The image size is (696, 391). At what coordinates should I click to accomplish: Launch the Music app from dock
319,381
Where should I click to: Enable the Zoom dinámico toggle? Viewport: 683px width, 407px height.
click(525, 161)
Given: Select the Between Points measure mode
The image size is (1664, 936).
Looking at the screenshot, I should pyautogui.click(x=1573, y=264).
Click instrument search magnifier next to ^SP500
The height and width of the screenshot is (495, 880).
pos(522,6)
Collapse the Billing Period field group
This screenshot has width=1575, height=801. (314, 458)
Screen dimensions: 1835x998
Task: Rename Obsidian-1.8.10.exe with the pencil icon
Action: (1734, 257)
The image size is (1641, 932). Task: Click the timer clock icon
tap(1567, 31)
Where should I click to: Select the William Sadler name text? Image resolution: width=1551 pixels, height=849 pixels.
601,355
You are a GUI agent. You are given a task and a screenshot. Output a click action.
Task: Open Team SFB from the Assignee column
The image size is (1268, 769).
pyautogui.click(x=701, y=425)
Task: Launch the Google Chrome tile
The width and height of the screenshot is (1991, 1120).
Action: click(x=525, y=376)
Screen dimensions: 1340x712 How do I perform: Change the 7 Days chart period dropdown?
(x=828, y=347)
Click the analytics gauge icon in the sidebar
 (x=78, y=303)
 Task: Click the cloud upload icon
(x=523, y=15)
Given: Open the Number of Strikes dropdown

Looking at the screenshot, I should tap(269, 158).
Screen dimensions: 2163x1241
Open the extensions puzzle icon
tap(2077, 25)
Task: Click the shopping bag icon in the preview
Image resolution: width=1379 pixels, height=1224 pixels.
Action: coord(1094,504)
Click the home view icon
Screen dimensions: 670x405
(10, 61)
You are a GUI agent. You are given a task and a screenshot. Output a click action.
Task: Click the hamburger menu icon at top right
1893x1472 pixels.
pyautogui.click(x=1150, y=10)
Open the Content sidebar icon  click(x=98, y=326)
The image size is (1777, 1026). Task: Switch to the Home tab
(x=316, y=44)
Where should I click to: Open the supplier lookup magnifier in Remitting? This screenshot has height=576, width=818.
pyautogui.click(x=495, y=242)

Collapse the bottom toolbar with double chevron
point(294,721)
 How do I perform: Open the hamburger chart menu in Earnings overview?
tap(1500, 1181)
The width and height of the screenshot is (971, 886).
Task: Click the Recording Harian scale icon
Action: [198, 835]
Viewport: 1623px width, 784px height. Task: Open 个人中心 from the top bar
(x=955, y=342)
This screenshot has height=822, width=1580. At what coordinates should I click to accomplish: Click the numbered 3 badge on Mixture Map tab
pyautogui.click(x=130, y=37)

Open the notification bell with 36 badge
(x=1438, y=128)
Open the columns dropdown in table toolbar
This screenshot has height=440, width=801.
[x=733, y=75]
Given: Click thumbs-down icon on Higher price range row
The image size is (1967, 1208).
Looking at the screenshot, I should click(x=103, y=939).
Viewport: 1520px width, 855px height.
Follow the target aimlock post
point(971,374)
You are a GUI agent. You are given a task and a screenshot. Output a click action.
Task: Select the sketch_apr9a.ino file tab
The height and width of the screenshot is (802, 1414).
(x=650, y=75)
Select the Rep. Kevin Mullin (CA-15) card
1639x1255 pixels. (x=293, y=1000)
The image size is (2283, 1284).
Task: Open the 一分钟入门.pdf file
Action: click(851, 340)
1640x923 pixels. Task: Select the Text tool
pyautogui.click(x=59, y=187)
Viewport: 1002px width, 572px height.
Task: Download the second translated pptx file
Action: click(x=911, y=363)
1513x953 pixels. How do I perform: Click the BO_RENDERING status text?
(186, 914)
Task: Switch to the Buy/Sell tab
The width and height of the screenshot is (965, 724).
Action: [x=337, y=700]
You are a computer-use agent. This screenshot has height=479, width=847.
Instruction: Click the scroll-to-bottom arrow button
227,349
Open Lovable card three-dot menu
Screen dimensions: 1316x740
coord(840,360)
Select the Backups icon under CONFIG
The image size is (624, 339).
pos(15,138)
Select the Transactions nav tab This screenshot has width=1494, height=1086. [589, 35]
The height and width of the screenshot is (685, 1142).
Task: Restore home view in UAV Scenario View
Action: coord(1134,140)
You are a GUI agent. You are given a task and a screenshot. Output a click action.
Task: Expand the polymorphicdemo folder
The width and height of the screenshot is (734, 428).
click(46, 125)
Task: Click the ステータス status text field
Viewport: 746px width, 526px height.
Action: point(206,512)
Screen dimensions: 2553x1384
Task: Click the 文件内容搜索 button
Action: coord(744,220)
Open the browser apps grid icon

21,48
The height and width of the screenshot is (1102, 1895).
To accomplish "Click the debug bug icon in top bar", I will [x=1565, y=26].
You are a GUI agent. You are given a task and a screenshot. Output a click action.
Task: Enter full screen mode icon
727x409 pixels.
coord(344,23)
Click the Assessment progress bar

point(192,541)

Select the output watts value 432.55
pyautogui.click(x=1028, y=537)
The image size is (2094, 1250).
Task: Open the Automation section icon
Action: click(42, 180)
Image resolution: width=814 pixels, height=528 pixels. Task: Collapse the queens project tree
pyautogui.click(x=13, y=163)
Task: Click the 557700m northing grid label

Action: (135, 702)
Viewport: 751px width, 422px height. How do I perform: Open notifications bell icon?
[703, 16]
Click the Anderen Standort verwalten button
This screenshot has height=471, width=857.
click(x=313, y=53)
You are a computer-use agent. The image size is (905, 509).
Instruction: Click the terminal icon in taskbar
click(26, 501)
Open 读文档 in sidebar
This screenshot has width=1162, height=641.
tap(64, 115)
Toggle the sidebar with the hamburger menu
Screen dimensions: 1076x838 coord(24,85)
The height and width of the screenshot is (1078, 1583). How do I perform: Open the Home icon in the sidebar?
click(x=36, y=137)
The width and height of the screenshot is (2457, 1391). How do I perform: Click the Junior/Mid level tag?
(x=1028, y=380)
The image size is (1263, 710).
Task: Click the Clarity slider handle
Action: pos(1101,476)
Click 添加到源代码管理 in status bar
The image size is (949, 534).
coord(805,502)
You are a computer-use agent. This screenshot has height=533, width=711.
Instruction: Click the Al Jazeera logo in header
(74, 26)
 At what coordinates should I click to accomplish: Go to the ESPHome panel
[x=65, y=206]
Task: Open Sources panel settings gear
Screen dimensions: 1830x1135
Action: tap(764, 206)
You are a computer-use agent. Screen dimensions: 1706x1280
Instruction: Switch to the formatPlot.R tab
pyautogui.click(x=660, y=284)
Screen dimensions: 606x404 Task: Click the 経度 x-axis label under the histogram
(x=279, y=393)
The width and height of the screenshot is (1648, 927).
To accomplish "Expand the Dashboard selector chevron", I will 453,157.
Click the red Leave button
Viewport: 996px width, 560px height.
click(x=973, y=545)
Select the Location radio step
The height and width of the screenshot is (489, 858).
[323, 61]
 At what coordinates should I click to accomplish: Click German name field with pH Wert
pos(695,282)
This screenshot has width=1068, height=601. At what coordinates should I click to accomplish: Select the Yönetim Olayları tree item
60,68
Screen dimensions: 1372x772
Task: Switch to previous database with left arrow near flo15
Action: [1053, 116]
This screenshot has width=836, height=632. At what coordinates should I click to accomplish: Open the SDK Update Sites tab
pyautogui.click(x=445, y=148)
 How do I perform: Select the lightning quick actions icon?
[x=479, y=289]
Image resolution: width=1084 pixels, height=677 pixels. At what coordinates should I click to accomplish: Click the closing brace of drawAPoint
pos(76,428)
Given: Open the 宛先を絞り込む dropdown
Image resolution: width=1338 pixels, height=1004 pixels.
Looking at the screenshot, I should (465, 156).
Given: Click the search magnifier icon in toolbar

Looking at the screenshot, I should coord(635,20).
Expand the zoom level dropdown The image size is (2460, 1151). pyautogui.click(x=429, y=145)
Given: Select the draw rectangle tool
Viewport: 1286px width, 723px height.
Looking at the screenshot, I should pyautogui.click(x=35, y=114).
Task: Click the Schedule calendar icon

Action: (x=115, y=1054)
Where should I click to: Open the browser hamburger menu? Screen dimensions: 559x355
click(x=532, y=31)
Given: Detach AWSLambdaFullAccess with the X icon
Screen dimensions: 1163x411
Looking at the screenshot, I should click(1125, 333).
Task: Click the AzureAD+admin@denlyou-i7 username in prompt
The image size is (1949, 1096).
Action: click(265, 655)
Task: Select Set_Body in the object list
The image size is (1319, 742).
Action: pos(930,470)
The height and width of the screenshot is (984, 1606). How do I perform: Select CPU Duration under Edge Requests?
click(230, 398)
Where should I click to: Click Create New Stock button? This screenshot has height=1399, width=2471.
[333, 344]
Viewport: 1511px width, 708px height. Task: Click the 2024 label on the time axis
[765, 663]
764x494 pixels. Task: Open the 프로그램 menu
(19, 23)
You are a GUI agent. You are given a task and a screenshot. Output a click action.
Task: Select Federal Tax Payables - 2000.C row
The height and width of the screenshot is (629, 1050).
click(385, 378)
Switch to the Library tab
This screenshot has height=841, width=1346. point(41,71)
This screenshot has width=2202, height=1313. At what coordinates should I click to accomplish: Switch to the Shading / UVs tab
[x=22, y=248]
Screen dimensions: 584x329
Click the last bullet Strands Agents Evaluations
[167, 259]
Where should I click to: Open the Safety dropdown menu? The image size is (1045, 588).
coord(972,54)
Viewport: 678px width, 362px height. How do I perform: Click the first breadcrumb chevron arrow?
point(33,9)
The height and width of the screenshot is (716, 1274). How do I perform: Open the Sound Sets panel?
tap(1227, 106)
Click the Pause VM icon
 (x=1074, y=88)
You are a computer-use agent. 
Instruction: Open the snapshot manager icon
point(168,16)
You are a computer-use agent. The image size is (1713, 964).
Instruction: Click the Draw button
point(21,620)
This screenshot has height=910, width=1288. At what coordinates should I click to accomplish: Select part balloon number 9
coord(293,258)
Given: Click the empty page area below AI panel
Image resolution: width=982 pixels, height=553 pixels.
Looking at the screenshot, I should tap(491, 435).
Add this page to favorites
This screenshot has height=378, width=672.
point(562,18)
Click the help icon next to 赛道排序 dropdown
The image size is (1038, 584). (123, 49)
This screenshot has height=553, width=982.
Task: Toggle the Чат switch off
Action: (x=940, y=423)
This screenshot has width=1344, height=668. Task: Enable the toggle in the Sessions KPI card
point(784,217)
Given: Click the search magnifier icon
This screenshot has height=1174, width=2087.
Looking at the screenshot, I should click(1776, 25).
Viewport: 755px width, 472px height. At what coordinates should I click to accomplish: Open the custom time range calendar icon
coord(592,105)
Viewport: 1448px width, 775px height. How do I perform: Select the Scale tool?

------

* [Task goal]: Only the lines from the first line of the records through the line containing "Given: Select the Between Points measure mode" should be repeated, exactly as they appear.

* [Answer for this exercise]:
The image size is (696, 391). At what coordinates should I click to accomplish: Launch the Music app from dock
319,381
Where should I click to: Enable the Zoom dinámico toggle? Viewport: 683px width, 407px height.
click(525, 161)
Given: Select the Between Points measure mode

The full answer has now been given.